Naquela mesma noite Luca acordou com o som de vozes exaltadas.
– Eu vi!! –disse Heitor– Você pegou, está na sua mão! Ladrão!
Um dos rapazes segurava um pedaço enorme de carne na mão, olhava com olhos esbugalhados e rosto mais pálido que o normal.
– Não fui eu! Eu não peguei isso!
Decidiu-se rapidamente que o ladrão deveria ser afastado do bando. O rapaz se foi com o resto de uma das tochas já utilizadas que não deveria durar mais que algumas horas. Sem água e sem comida, ele logo morreria.
No dia seguinte um mau agouro: o grupo encontrou o esqueleto de uma pessoa. Aparentemente o Monotauro não matou aquele ser humano, pois os ossos estavam todos lá, intactos. Morreu de fome.
Luca sentia mais sono e dormia todas as vezes que podia. Em certo momento, acordaram e deram por falta de uma das moças. Ela tinha sumido enquanto todos dormiam e ninguém a vira. Heitor os convenceu de que era melhor continuarem a caminhada, já que a moça não respondeu aos chamados.
As tochas estavam no fim. Talvez eles queiram nos matar de fome, afinal.
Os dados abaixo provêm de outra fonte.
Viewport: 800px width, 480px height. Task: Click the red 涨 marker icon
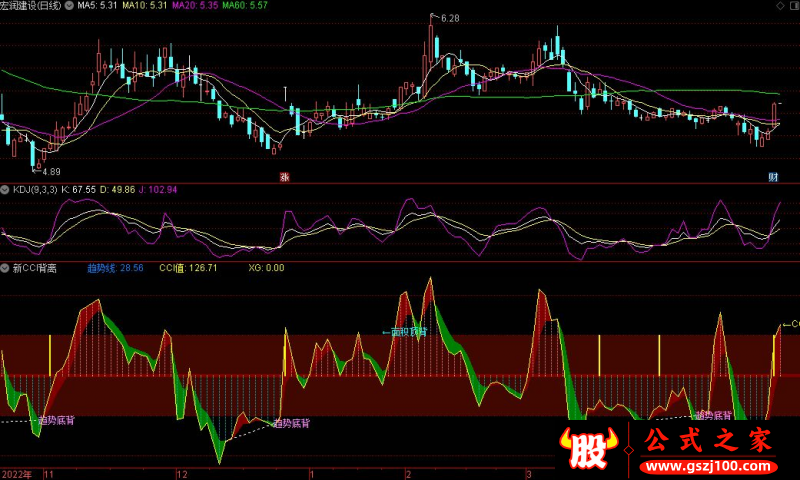[x=284, y=177]
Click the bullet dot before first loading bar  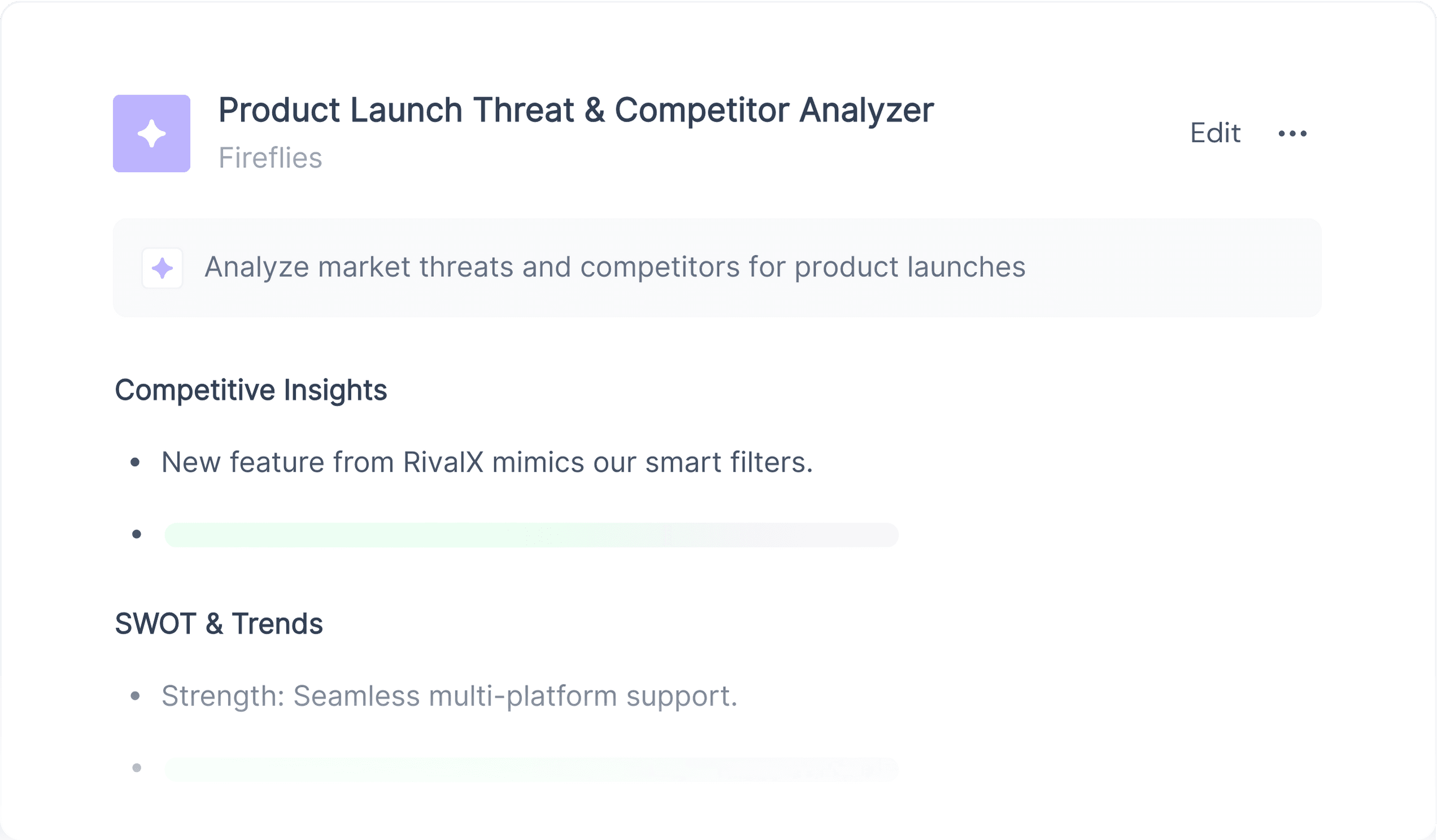[137, 534]
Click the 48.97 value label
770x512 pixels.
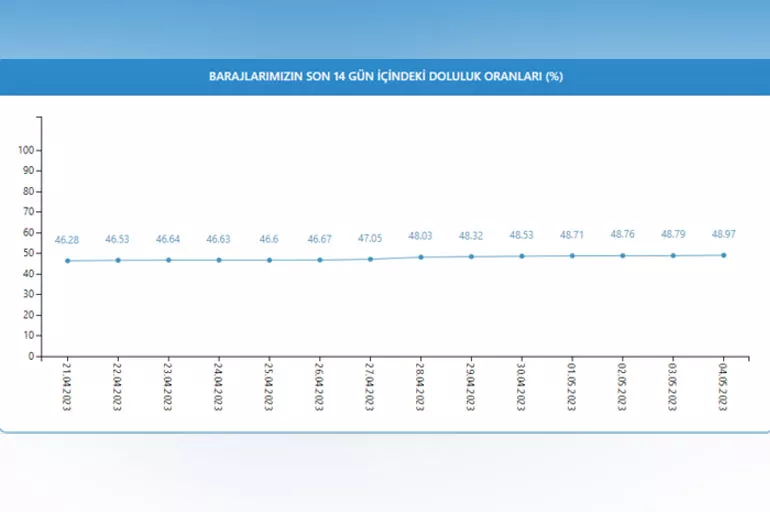point(724,234)
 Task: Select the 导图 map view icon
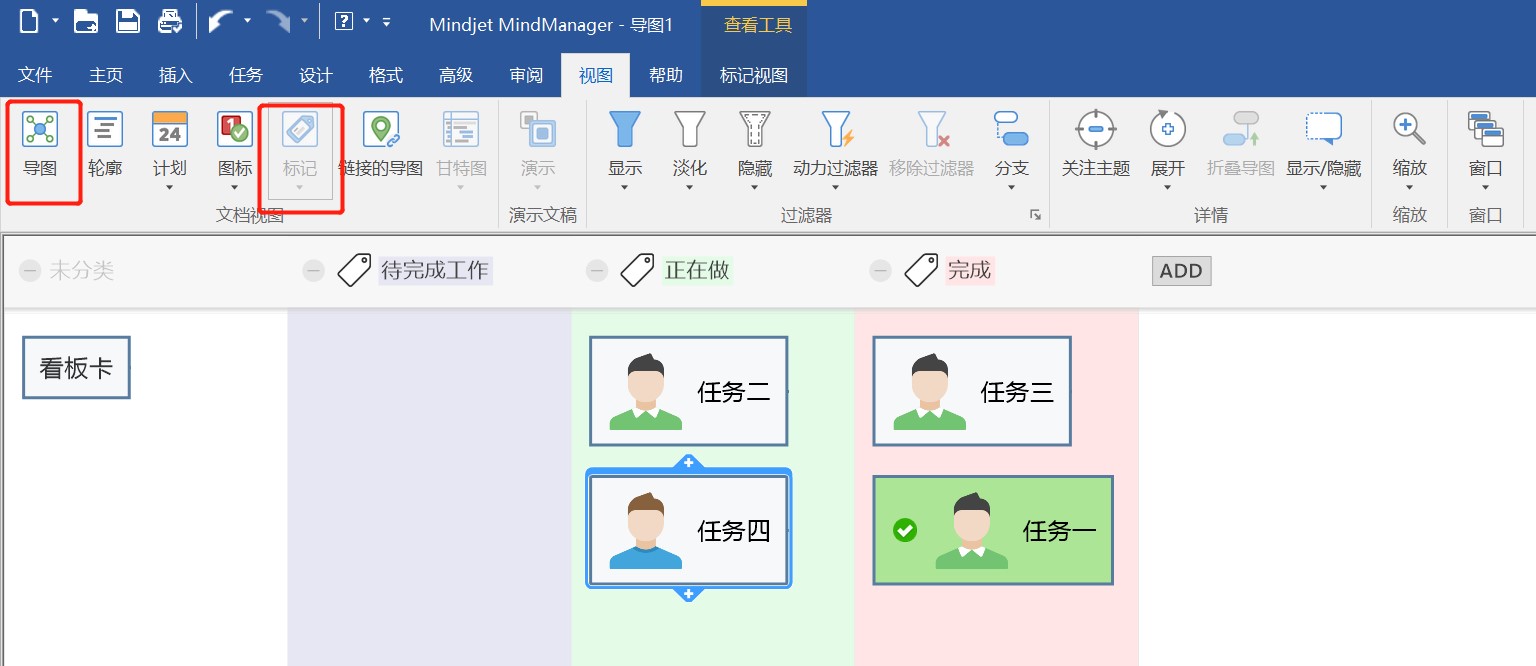41,145
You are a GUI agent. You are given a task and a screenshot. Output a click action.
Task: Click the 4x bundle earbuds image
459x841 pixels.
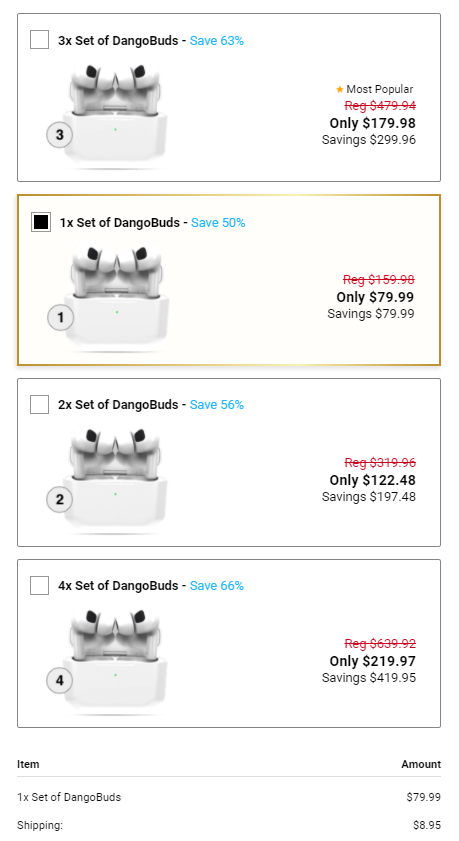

Não tinha muito sentido, mas era o destino a qual se encaminhavam. Heitor foi questionado mais de uma vez naquele dia sobre quando chegariam à tal passagem para o lado de fora. “Se fosse fácil, todos escapariam”, ele respondeu.
Mais uma pessoa sumiu durante uma parada para descanso. Estavam todos tão cansados que não se levantaram para procurar o rapaz. As bocas estavam tão secas que Heitor se limitou a um único chamado. Continuaram andando.
Só restou mais uma tocha. Todos concordaram em guardá-la para um momento de necessidade. Estavam no escuro total. Deram as mãos uns para os outros e seguiram a caminhada enquanto tateavam as paredes do labirinto.
– Vamos morrer de um jeito ou de outro. –disse uma das moças em algum momento. Ninguém discordou.
Andaram, pararam, voltavam a dar as mãos e depois andavam mais um pouco. A moça chamada Lara era a única que falava às vezes sobre coisas relacionadas à vida fora daquele inferno. Pela falta de respostas, ela logo também parou de falar.
Em certo momento, Luca tropeçou em algo que provavelmente era o corpo de uma pessoa. Ainda havia carne no corpo, mas não havia cheiro. Luca era o primeiro da fila e pediu que parassem de andar para que pudesse descobrir quem era. Abaixou-se e começou a tatear a pessoa.
– Acho que é um dos nossos aqui. –disse Luca desesperado– Precisamos de luz pra saber quem é!
– Não vamos gastar a tocha com isso –disse Heitor, mas dessa vez ele não teve apoio de ninguém.
A luz do fogo quase os cegou. Luca sentiu os olhos lacrimejarem antes de focar no corpo que estava no chão. Para sua surpresa, era a moça chamada Lara. Ela estava falando há poucas horas! O pescoço tinha uma mancha roxa parecida com mãos.
– Não foi o Minotauro que matou ela. –murmurou Luca.
– Realmente. –disse Heitor.
Com a luz do fogo, Luca olhou ao redor. Para sua surpresa, estava sozinho com Heitor. Foi ele! Ele matou a moça! Ele matou todos enquanto dormiam! Antes que pudesse se colocar de pé, Heitor se atirou e prendeu o pescoço de Luca com o braço. Sem forças para se debater, ele sentiu o ar começando a faltar em seus pulmões. Heitor, por outro lado, parecia forte como um touro. Além disso, ele está roubando comida há dias!
– Se somos todos sacrifícios, os deuses devem agradecer a quem fizer o serviço primeiro. Eu fiz uma promessa a eles e recebi uma resposta! Eles vão me salvar quando a criatura vier. Eles vão...

Luca não conseguiu ouvir o final da frase.